QUOTE (teddillard @ Nov 7 2009, 07:17 PM)

Sorry, where do you get that? I may be completely off-base here, but the CMOS just gives you a readout of each pixel, not A/D at the pixel... in any case, the processing is the real "secret sauce" here. As I mentioned, one sensor design had noise filtering and some limited color processing before the A/D conversion- working the analog data. There was a great deal of promise with that, but I believe it fell short in actual practice, and I haven't heard of anyone else doing it.
I totally agree with you on the format, Wayne, it's really exciting but has, so far, fallen short on image quality across the board. And DarkPenguin, the firmware is what is in the processor- what you're calling the chip. Upgrade the firmware, upgrade the processor... so you could keep the same processor and change the processing by reprogramming the "chip".
I thought I'd heard this before, so I did a little research. Turns out CMOS does the electron to voltage conversion at the pixel level which I believe has been misinterpreted as the A/D conversion by some in various forums. This is one of the major difference between CMOS and CCD, and is one reason the actual light sensitive area of the CCD sensor is a greater % of the chip. (Surprisingly enough even on a CCD that light sensitive area is only 30% of the surface of the chip).
However, from everything I can find, the CMOS sensor does do much of the image processing in the chip itself, including the A/D conversion. The Camera firmware receives digital data from a CMOS sensor, not Analog data. Even the article you linked indicates this to be true ..."In the case of the EOS 5D Mark II and 50D cameras, the raw digital data produced by the A/D converter is fed directly to the DIGIC 4 image processing circuit". So the A/D conversion occurs before the camera firmware/processor sees it.
There is a couple of diagrams in this article by Dalsa which also shows the A/D convertor is part of the CMOS circuitry ...
http://www.dalsa.com/public/corp/Photonics...S_Litwiller.pdf.
To me it appears CMOS IQ is very dependent on in chip circuitry.
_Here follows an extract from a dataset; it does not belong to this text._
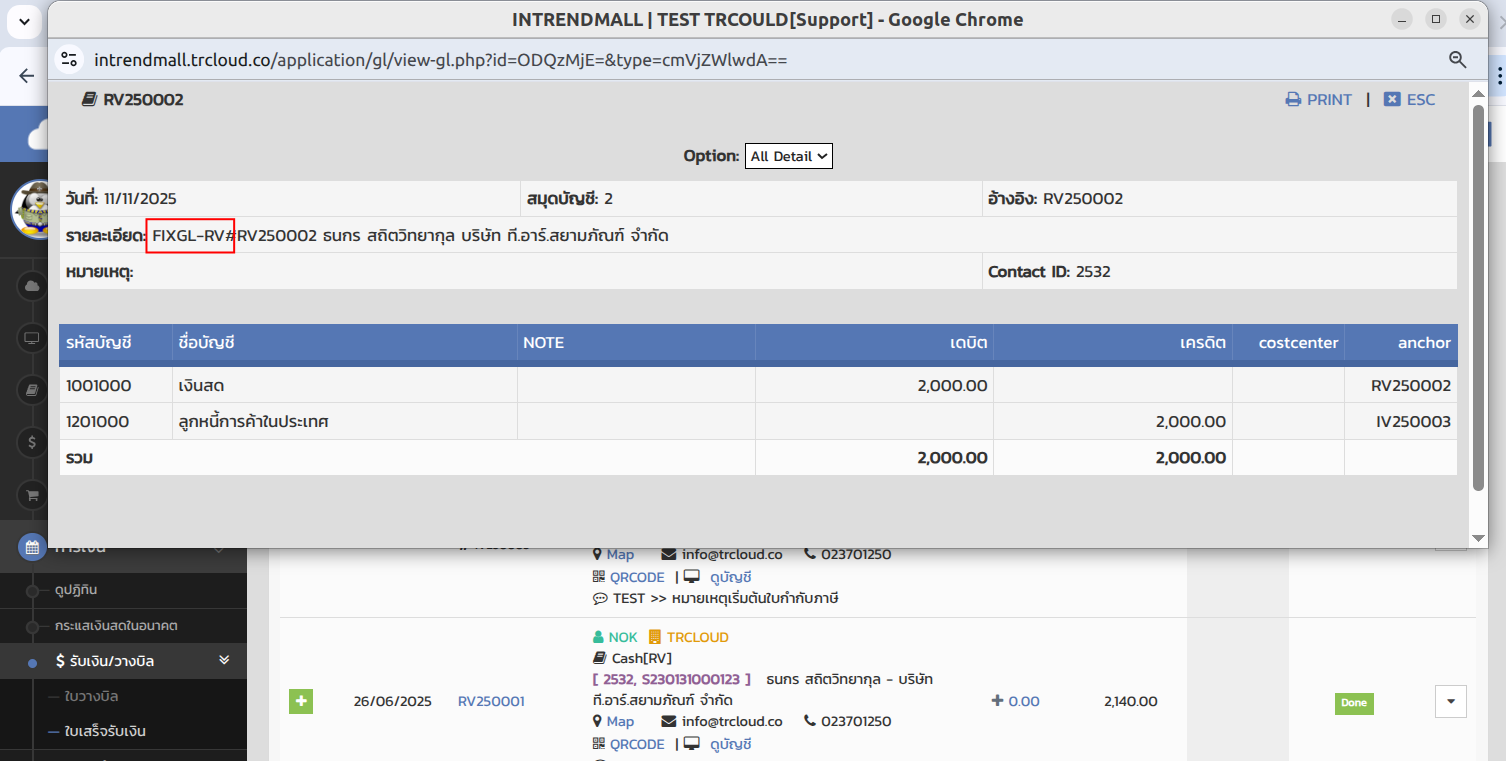The width and height of the screenshot is (1506, 761).
Task: Expand RV250001 row with green plus button
Action: tap(301, 701)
One apparent advantage of LiveMOS sensors is they allow a CMOS type of sensor to obtain the same light sensitve surface as a CCD ... about 30% of each pixel. According this this source, a CMOS sensor is more in the neighborhood of 10%
http://www.dcviews.com/press/Olympus-Panasonic-MOS.htm. This also shows one of the purported advantages of Live MOS.
It's easy to see how even minor efforts to shrink the on chip electronics of CMOS sensors can lead to substantial gains in the light sensitive area of the sensor, yielding improved signal to noise ratios.